[SOURCE DATA Boundary: Start]

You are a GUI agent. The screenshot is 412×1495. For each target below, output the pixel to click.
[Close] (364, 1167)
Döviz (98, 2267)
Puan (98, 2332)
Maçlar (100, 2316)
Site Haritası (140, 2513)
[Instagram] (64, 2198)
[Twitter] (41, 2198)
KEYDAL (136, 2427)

[SOURCE DATA Boundary: End]

■ **WORK ITEM**:
Beginning at the line that contains "[Close] (364, 1167)", give again every line down to the end of the material, exactly as written, and stop there.

■ **RESULT OF THIS TASK**:
[Close] (364, 1167)
Döviz (98, 2267)
Puan (98, 2332)
Maçlar (100, 2316)
Site Haritası (140, 2513)
[Instagram] (64, 2198)
[Twitter] (41, 2198)
KEYDAL (136, 2427)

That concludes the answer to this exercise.